Information shown Start Marker

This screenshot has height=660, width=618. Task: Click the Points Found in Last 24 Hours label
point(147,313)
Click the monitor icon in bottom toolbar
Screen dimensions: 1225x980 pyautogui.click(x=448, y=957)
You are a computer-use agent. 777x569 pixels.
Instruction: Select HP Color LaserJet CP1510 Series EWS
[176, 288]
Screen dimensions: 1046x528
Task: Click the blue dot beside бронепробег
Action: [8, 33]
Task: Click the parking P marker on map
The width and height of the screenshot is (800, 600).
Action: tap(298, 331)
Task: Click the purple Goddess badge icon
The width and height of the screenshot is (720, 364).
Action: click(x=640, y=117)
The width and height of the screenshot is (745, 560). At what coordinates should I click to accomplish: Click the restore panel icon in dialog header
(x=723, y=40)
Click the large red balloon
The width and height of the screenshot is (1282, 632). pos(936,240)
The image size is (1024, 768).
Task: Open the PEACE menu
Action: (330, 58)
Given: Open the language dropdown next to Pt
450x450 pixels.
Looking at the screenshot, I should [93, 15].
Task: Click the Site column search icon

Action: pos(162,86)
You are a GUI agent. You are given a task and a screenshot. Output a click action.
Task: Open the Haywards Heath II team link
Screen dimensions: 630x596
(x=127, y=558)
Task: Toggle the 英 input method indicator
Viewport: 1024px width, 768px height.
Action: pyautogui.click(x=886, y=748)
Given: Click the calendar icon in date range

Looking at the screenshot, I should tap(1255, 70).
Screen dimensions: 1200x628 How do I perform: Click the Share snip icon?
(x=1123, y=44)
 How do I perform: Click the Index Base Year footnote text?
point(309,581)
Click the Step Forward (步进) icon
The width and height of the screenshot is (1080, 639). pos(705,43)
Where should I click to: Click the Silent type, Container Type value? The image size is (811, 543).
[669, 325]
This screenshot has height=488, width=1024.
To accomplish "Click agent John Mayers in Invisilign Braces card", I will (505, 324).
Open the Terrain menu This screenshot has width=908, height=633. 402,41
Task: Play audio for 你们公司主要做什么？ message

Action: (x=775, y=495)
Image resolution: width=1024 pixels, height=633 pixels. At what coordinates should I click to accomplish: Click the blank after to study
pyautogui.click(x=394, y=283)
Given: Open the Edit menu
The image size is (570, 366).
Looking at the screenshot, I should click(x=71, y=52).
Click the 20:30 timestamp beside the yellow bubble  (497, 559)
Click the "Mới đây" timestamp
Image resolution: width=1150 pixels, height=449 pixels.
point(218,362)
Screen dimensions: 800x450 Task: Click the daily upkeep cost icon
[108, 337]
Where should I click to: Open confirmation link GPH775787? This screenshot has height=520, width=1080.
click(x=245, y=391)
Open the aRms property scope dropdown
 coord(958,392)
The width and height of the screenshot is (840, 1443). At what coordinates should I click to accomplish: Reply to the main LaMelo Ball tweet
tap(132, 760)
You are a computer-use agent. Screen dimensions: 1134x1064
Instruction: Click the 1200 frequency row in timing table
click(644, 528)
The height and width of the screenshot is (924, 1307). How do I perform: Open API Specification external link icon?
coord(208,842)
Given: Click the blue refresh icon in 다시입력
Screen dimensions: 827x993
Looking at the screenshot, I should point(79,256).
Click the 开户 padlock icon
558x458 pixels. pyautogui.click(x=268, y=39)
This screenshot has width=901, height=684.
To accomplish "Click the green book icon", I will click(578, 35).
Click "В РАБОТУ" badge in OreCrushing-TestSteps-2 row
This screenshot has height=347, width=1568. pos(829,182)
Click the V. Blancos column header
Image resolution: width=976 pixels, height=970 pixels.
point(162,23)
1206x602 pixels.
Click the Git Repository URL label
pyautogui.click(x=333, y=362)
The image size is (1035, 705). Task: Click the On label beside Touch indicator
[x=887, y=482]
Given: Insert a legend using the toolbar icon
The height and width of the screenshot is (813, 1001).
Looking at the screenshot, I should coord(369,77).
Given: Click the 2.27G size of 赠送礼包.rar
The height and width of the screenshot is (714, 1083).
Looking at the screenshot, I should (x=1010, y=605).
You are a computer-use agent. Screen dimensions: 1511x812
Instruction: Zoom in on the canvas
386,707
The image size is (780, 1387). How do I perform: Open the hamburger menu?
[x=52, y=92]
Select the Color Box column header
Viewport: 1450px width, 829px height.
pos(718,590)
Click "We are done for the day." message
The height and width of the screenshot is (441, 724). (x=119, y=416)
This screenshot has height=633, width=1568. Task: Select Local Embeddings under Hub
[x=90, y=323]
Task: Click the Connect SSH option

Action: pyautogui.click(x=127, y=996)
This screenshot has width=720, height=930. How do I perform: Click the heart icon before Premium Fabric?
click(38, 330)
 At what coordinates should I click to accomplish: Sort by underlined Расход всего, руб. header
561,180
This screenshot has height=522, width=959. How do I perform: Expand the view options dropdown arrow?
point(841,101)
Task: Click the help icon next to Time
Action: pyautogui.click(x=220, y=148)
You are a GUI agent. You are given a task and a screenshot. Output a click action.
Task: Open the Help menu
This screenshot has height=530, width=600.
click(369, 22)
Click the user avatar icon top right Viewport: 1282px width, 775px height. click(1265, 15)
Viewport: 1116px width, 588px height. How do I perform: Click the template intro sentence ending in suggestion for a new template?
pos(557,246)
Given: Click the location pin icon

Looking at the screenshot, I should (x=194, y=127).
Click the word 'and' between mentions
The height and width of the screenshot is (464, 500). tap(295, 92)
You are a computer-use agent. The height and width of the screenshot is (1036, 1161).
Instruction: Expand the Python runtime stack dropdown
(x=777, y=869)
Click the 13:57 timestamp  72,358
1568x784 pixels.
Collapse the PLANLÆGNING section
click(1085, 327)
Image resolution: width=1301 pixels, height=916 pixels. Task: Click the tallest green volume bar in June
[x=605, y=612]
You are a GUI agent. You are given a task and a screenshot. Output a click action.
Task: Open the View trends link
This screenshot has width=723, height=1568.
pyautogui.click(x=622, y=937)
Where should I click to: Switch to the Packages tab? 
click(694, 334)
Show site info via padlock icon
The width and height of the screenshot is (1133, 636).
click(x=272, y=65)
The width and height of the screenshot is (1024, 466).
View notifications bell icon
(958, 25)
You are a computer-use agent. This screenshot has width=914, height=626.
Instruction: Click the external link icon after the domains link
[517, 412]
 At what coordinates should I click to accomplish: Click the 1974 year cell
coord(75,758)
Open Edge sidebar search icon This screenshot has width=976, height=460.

Information shown End Marker

» **Exercise description**
Please restate every line of the records exactly.

» **Exercise output**
This screenshot has height=660, width=618. Task: Click the Points Found in Last 24 Hours label
point(147,313)
Click the monitor icon in bottom toolbar
Screen dimensions: 1225x980 pyautogui.click(x=448, y=957)
You are a computer-use agent. 777x569 pixels.
Instruction: Select HP Color LaserJet CP1510 Series EWS
[176, 288]
Screen dimensions: 1046x528
Task: Click the blue dot beside бронепробег
Action: [8, 33]
Task: Click the parking P marker on map
The width and height of the screenshot is (800, 600).
Action: tap(298, 331)
Task: Click the purple Goddess badge icon
The width and height of the screenshot is (720, 364).
Action: click(x=640, y=117)
The width and height of the screenshot is (745, 560). At what coordinates should I click to accomplish: Click the restore panel icon in dialog header
(x=723, y=40)
Click the large red balloon
The width and height of the screenshot is (1282, 632). pos(936,240)
The image size is (1024, 768).
Task: Open the PEACE menu
Action: (330, 58)
Given: Open the language dropdown next to Pt
450x450 pixels.
Looking at the screenshot, I should [93, 15].
Task: Click the Site column search icon

Action: pos(162,86)
You are a GUI agent. You are given a task and a screenshot. Output a click action.
Task: Open the Haywards Heath II team link
Screen dimensions: 630x596
(x=127, y=558)
Task: Toggle the 英 input method indicator
Viewport: 1024px width, 768px height.
Action: pyautogui.click(x=886, y=748)
Given: Click the calendar icon in date range

Looking at the screenshot, I should tap(1255, 70).
Screen dimensions: 1200x628 How do I perform: Click the Share snip icon?
(x=1123, y=44)
 How do I perform: Click the Index Base Year footnote text?
point(309,581)
Click the Step Forward (步进) icon
The width and height of the screenshot is (1080, 639). pos(705,43)
Where should I click to: Click the Silent type, Container Type value? The image size is (811, 543).
[669, 325]
This screenshot has height=488, width=1024.
To accomplish "Click agent John Mayers in Invisilign Braces card", I will (505, 324).
Open the Terrain menu This screenshot has width=908, height=633. 402,41
Task: Play audio for 你们公司主要做什么？ message

Action: (x=775, y=495)
Image resolution: width=1024 pixels, height=633 pixels. At what coordinates should I click to accomplish: Click the blank after to study
pyautogui.click(x=394, y=283)
Given: Open the Edit menu
The image size is (570, 366).
Looking at the screenshot, I should click(x=71, y=52).
Click the 20:30 timestamp beside the yellow bubble  (497, 559)
Click the "Mới đây" timestamp
Image resolution: width=1150 pixels, height=449 pixels.
point(218,362)
Screen dimensions: 800x450 Task: Click the daily upkeep cost icon
[108, 337]
Where should I click to: Open confirmation link GPH775787? This screenshot has height=520, width=1080.
click(x=245, y=391)
Open the aRms property scope dropdown
 coord(958,392)
The width and height of the screenshot is (840, 1443). At what coordinates should I click to accomplish: Reply to the main LaMelo Ball tweet
tap(132, 760)
You are a computer-use agent. Screen dimensions: 1134x1064
Instruction: Click the 1200 frequency row in timing table
click(644, 528)
The height and width of the screenshot is (924, 1307). How do I perform: Open API Specification external link icon?
coord(208,842)
Given: Click the blue refresh icon in 다시입력
Screen dimensions: 827x993
Looking at the screenshot, I should point(79,256).
Click the 开户 padlock icon
558x458 pixels. pyautogui.click(x=268, y=39)
This screenshot has width=901, height=684.
To accomplish "Click the green book icon", I will click(578, 35).
Click "В РАБОТУ" badge in OreCrushing-TestSteps-2 row
This screenshot has height=347, width=1568. pos(829,182)
Click the V. Blancos column header
Image resolution: width=976 pixels, height=970 pixels.
point(162,23)
1206x602 pixels.
Click the Git Repository URL label
pyautogui.click(x=333, y=362)
The image size is (1035, 705). Task: Click the On label beside Touch indicator
[x=887, y=482]
Given: Insert a legend using the toolbar icon
The height and width of the screenshot is (813, 1001).
Looking at the screenshot, I should coord(369,77).
Given: Click the 2.27G size of 赠送礼包.rar
The height and width of the screenshot is (714, 1083).
Looking at the screenshot, I should (x=1010, y=605).
You are a computer-use agent. Screen dimensions: 1511x812
Instruction: Zoom in on the canvas
386,707
The image size is (780, 1387). How do I perform: Open the hamburger menu?
[x=52, y=92]
Select the Color Box column header
Viewport: 1450px width, 829px height.
pos(718,590)
Click "We are done for the day." message
The height and width of the screenshot is (441, 724). (x=119, y=416)
This screenshot has height=633, width=1568. Task: Select Local Embeddings under Hub
[x=90, y=323]
Task: Click the Connect SSH option

Action: pyautogui.click(x=127, y=996)
This screenshot has width=720, height=930. How do I perform: Click the heart icon before Premium Fabric?
click(38, 330)
 At what coordinates should I click to accomplish: Sort by underlined Расход всего, руб. header
561,180
This screenshot has height=522, width=959. How do I perform: Expand the view options dropdown arrow?
point(841,101)
Task: Click the help icon next to Time
Action: pyautogui.click(x=220, y=148)
You are a GUI agent. You are given a task and a screenshot. Output a click action.
Task: Open the Help menu
This screenshot has height=530, width=600.
click(369, 22)
Click the user avatar icon top right Viewport: 1282px width, 775px height. click(1265, 15)
Viewport: 1116px width, 588px height. How do I perform: Click the template intro sentence ending in suggestion for a new template?
pos(557,246)
Given: Click the location pin icon

Looking at the screenshot, I should (x=194, y=127).
Click the word 'and' between mentions
The height and width of the screenshot is (464, 500). tap(295, 92)
You are a computer-use agent. The height and width of the screenshot is (1036, 1161).
Instruction: Expand the Python runtime stack dropdown
(x=777, y=869)
Click the 13:57 timestamp  72,358
1568x784 pixels.
Collapse the PLANLÆGNING section
click(1085, 327)
Image resolution: width=1301 pixels, height=916 pixels. Task: Click the tallest green volume bar in June
[x=605, y=612]
You are a GUI agent. You are given a task and a screenshot. Output a click action.
Task: Open the View trends link
This screenshot has width=723, height=1568.
pyautogui.click(x=622, y=937)
Where should I click to: Switch to the Packages tab? 
click(694, 334)
Show site info via padlock icon
The width and height of the screenshot is (1133, 636).
click(x=272, y=65)
The width and height of the screenshot is (1024, 466).
View notifications bell icon
(958, 25)
You are a computer-use agent. This screenshot has width=914, height=626.
Instruction: Click the external link icon after the domains link
[517, 412]
 At what coordinates should I click to accomplish: Click the 1974 year cell
coord(75,758)
Open Edge sidebar search icon This screenshot has width=976, height=460.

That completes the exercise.